### WHAT TO WORK ON
Everything from the line that holds "Task: Click the Custom log file heading" to the end of the entries below should be printed again, word for word, and nothing more.

### SUPPLIED MATERIAL
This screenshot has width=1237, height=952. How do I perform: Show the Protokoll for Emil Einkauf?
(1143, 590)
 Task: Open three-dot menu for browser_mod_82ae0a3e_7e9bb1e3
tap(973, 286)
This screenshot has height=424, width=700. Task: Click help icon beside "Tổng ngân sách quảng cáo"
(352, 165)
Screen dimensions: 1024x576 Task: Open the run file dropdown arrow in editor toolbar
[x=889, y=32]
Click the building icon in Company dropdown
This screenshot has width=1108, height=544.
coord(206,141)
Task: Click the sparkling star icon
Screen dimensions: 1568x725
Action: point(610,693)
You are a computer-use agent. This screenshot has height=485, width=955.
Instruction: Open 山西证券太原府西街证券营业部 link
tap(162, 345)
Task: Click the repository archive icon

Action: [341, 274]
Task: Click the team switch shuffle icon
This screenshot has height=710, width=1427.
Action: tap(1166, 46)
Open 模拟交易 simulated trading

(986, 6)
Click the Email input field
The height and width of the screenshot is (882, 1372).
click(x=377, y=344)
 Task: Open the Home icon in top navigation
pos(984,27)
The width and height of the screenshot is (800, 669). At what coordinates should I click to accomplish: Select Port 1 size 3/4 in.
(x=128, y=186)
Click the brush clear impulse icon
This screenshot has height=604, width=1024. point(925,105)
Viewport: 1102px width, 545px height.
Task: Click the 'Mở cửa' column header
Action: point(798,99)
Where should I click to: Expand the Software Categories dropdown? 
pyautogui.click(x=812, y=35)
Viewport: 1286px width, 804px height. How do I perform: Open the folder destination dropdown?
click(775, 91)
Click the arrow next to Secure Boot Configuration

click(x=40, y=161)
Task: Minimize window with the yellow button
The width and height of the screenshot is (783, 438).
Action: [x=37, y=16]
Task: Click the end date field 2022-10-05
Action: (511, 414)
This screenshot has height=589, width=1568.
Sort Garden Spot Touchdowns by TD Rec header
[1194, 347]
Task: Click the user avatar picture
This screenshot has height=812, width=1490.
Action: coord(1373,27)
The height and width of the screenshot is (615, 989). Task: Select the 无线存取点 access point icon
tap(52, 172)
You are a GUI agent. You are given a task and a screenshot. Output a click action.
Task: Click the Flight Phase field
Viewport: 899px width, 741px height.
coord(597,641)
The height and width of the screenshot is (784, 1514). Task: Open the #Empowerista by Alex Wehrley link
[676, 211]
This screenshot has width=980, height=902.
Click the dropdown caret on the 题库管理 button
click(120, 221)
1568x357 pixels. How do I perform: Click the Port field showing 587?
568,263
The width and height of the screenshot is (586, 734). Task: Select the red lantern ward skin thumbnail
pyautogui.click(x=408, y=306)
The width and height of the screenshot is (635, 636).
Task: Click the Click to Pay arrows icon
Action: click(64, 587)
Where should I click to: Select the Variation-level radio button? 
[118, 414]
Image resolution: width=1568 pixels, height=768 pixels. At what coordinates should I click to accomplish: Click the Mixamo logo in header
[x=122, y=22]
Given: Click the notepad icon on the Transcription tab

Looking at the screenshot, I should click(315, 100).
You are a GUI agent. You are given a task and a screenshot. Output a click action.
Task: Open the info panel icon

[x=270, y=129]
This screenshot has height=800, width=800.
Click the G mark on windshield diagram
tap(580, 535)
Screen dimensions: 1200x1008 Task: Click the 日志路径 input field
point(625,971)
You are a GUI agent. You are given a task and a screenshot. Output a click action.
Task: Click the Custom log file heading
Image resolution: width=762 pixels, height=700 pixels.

### WRITTEN ANSWER
Task: Click the Custom log file heading
Image resolution: width=762 pixels, height=700 pixels.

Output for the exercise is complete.